==== Data to process
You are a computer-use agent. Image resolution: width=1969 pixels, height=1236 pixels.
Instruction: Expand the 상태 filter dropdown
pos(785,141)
========
==== Data to process
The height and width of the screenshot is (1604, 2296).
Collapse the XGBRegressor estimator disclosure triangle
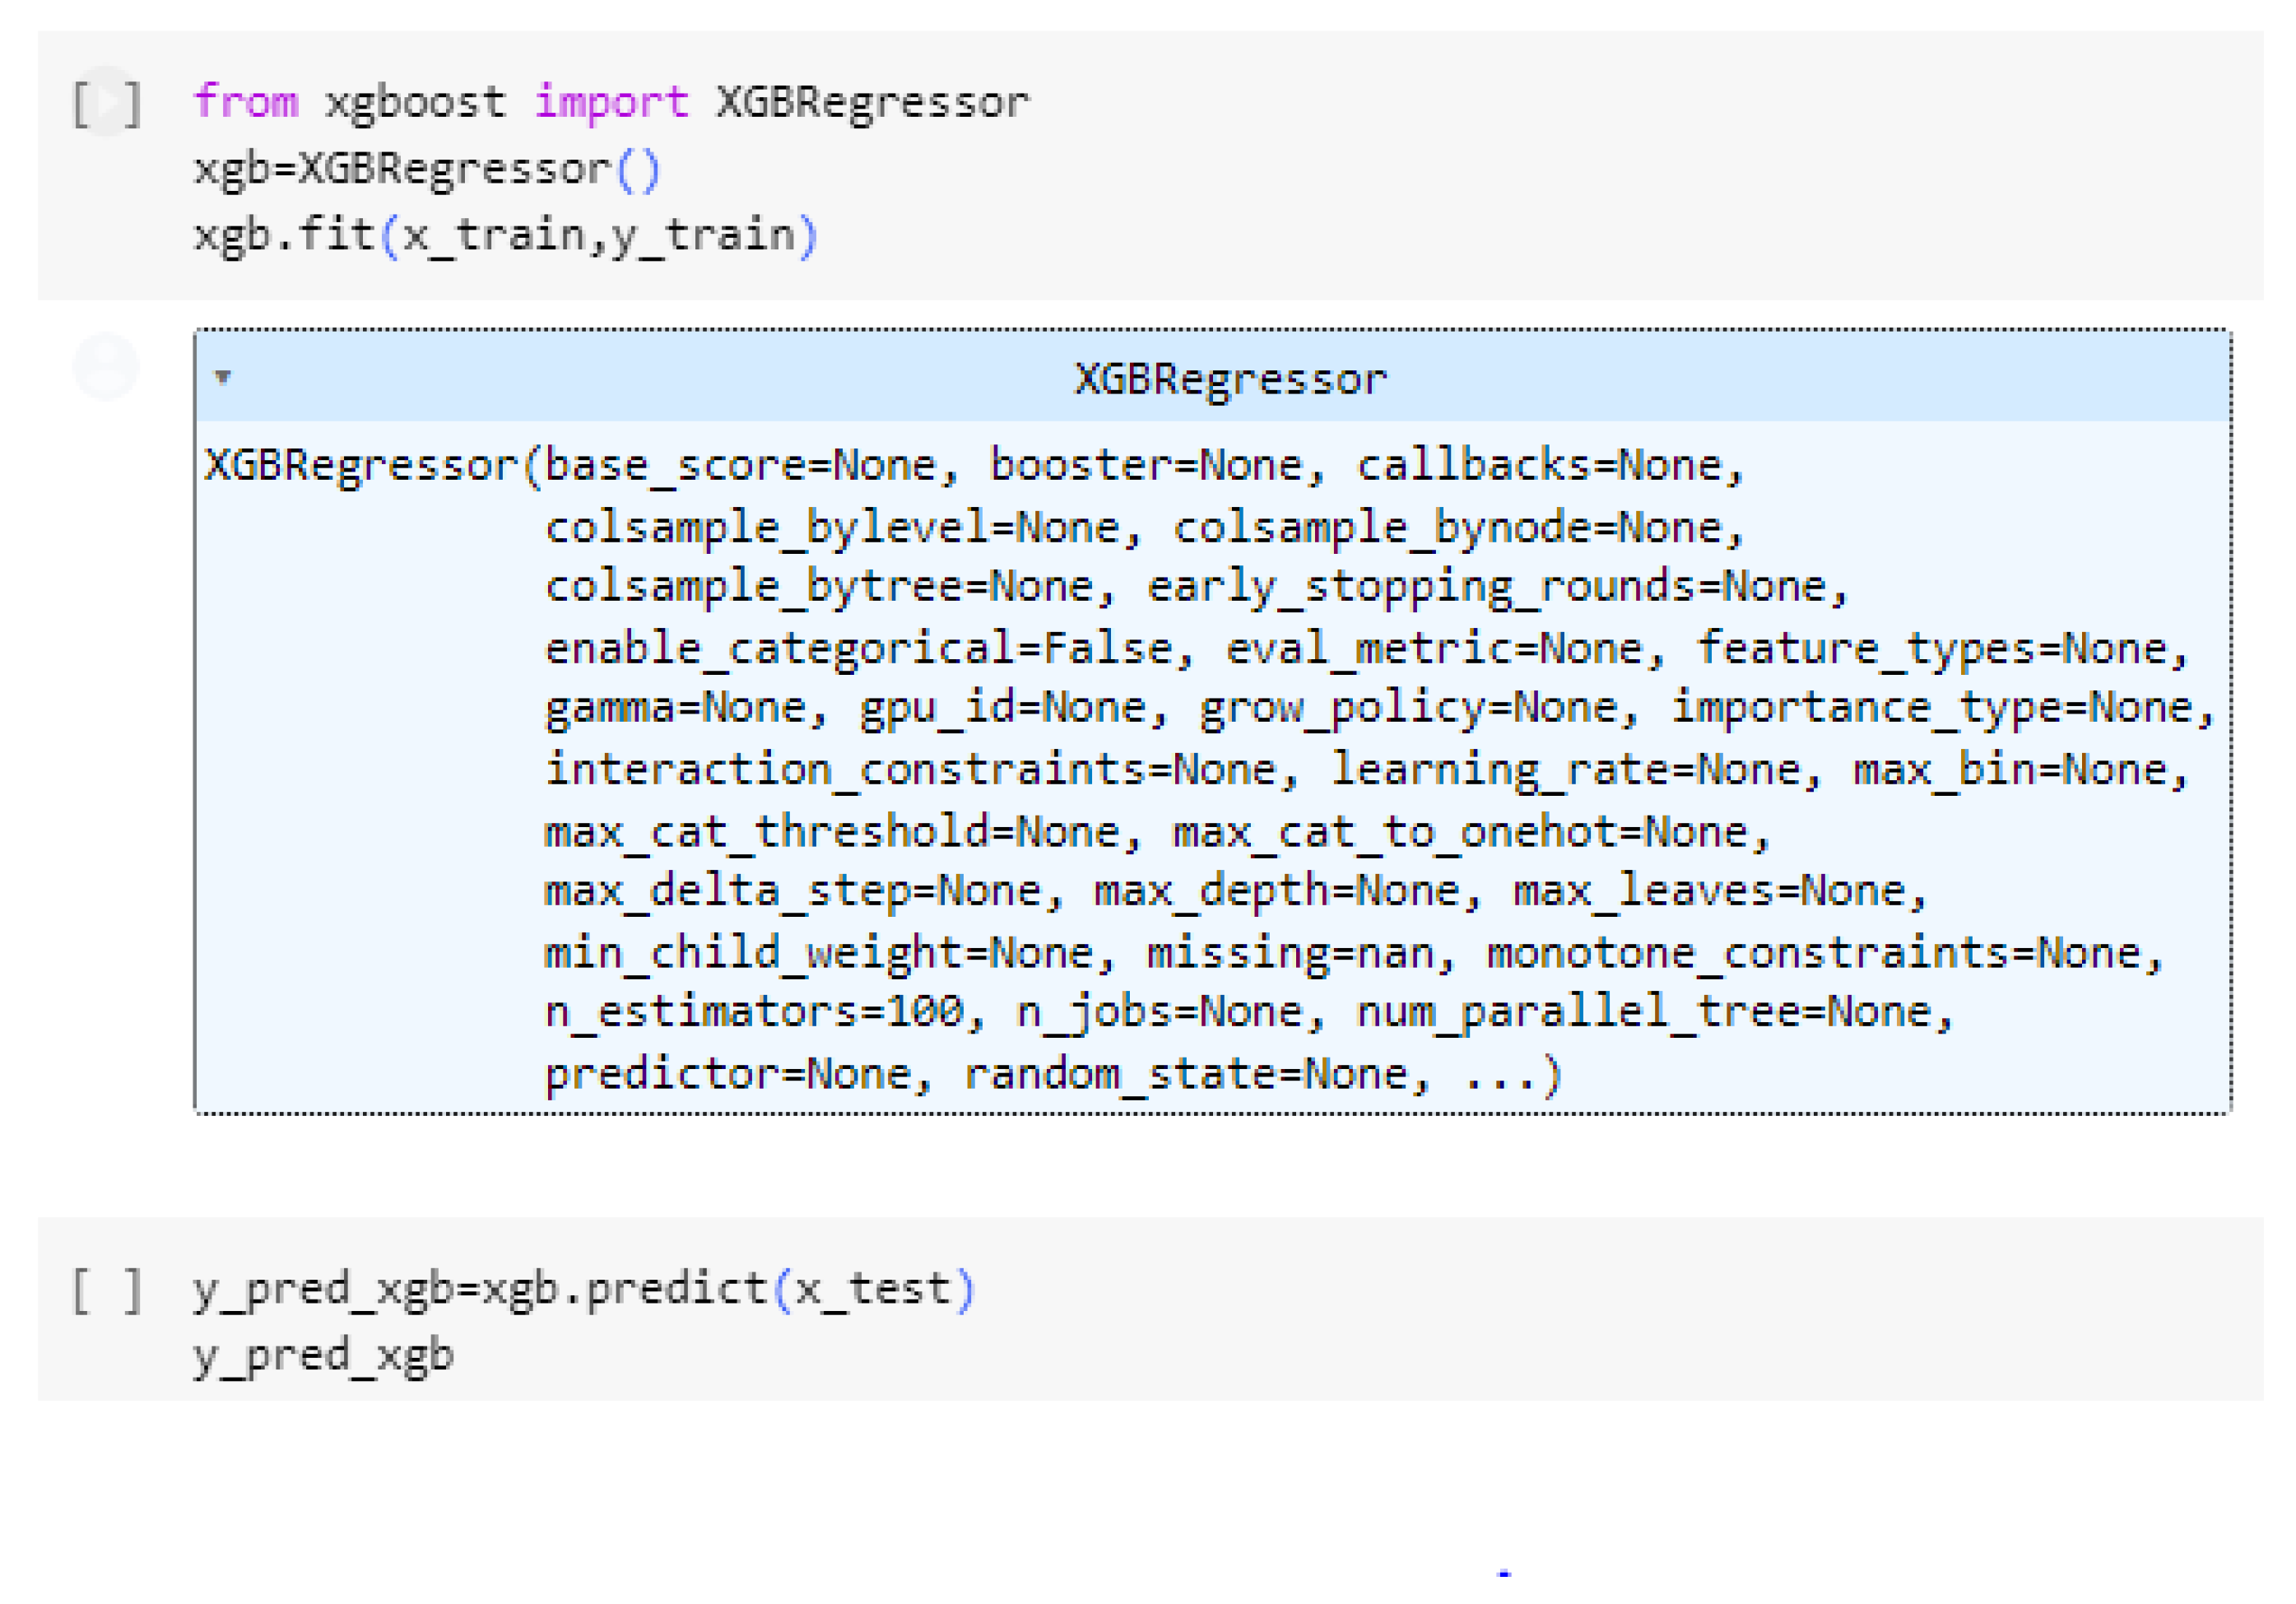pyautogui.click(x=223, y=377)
========
==== Data to process
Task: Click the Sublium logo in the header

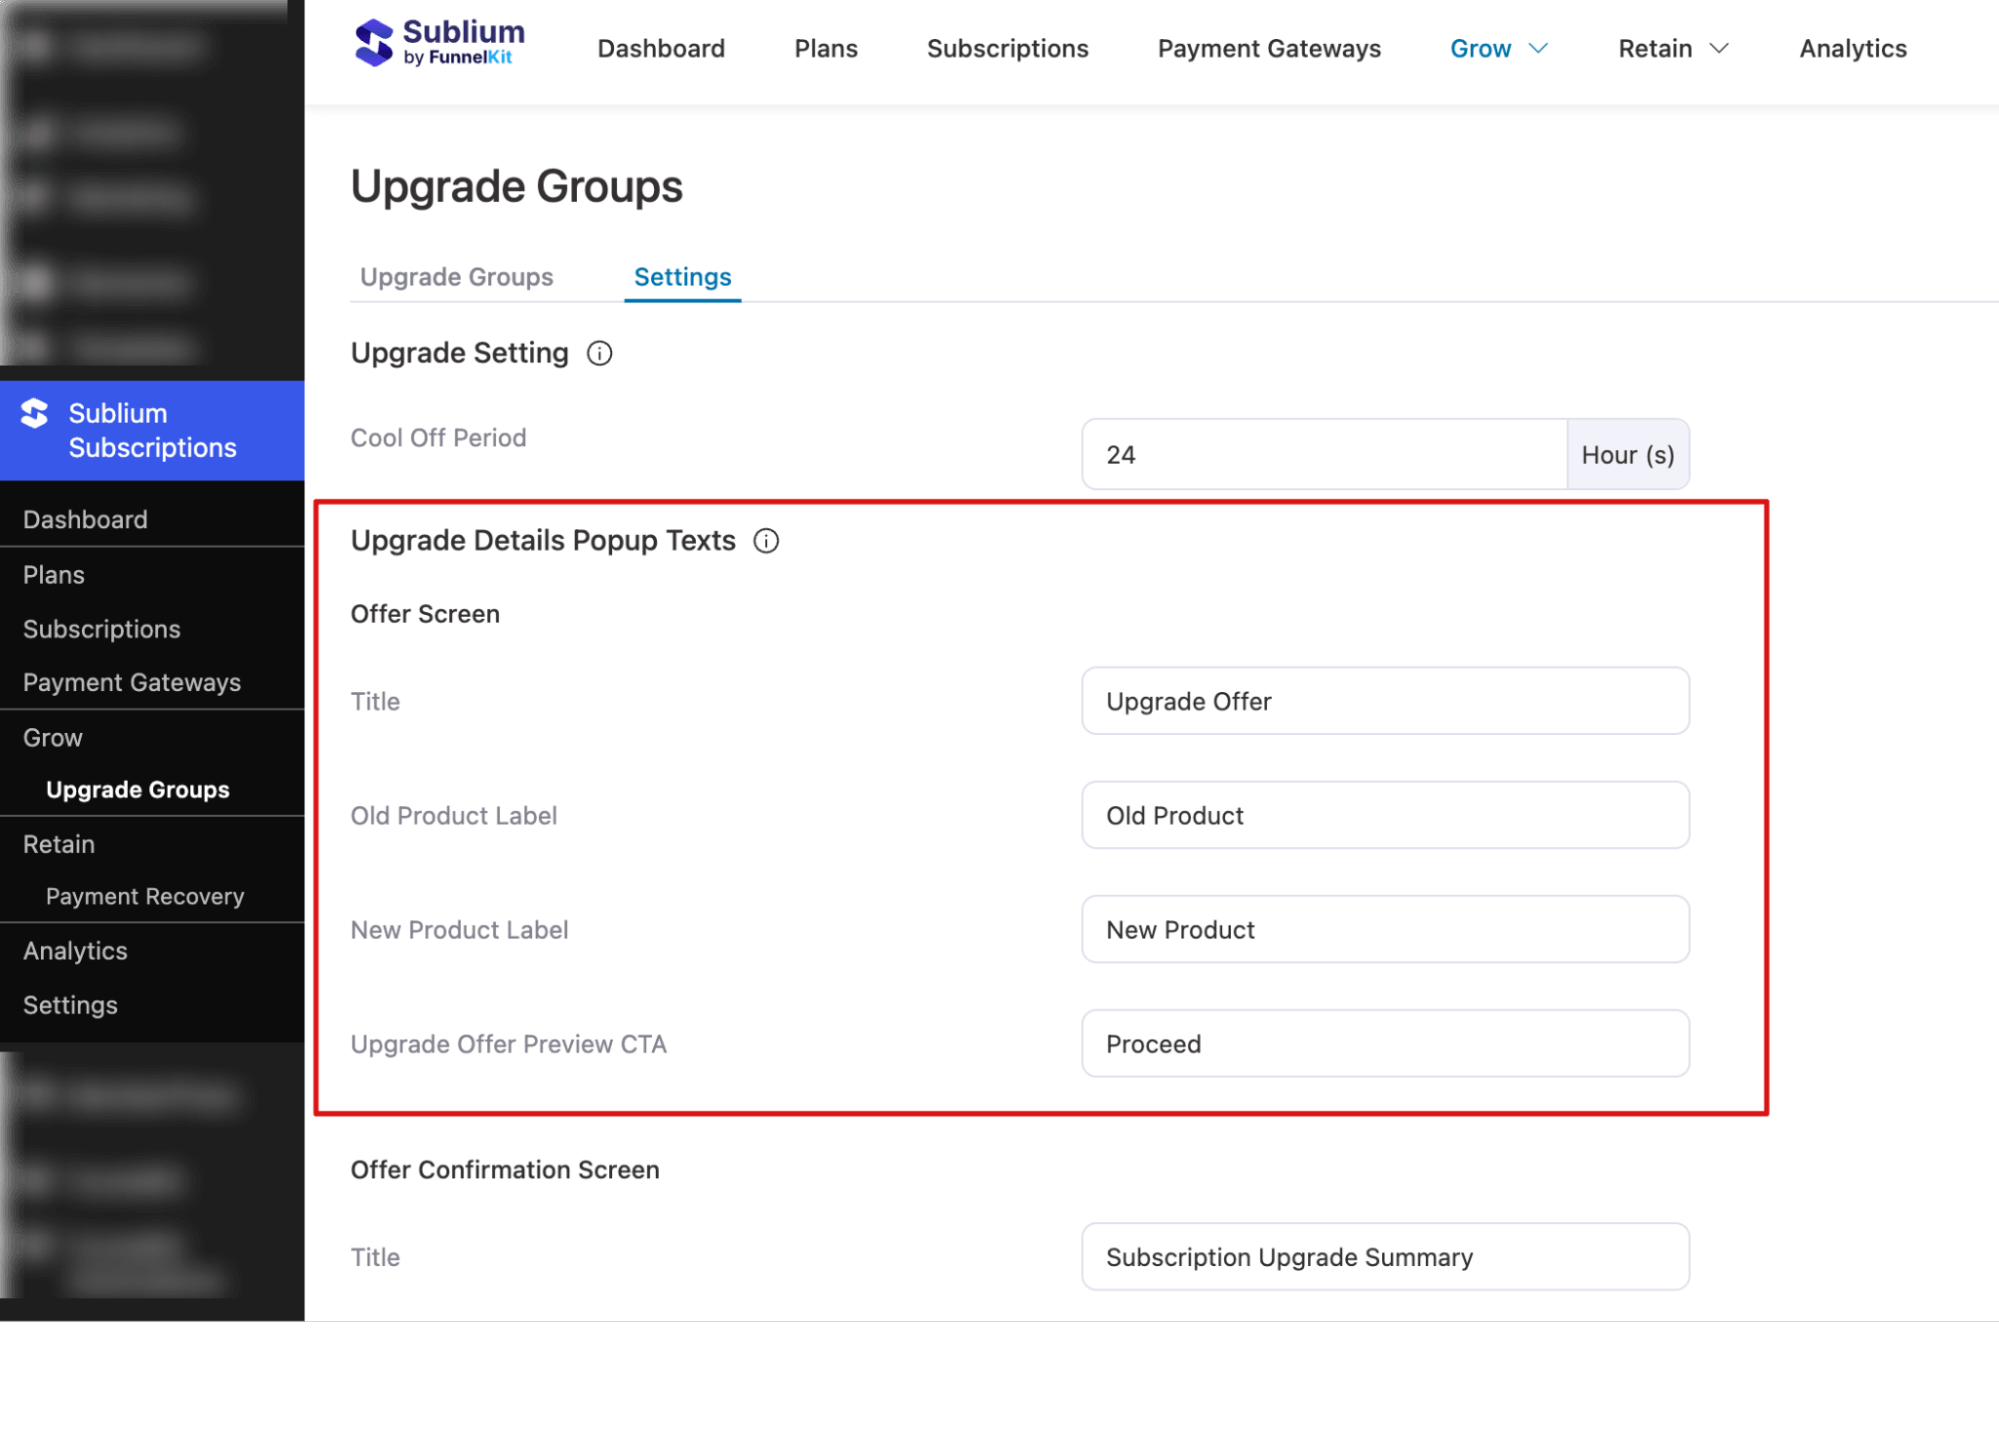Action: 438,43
========
Scan the data, and report each line that uses the word "height".

You are a computer-use agent. Image resolution: width=1969 pixels, height=1236 pixels.
The height and width of the screenshot is (1604, 2296).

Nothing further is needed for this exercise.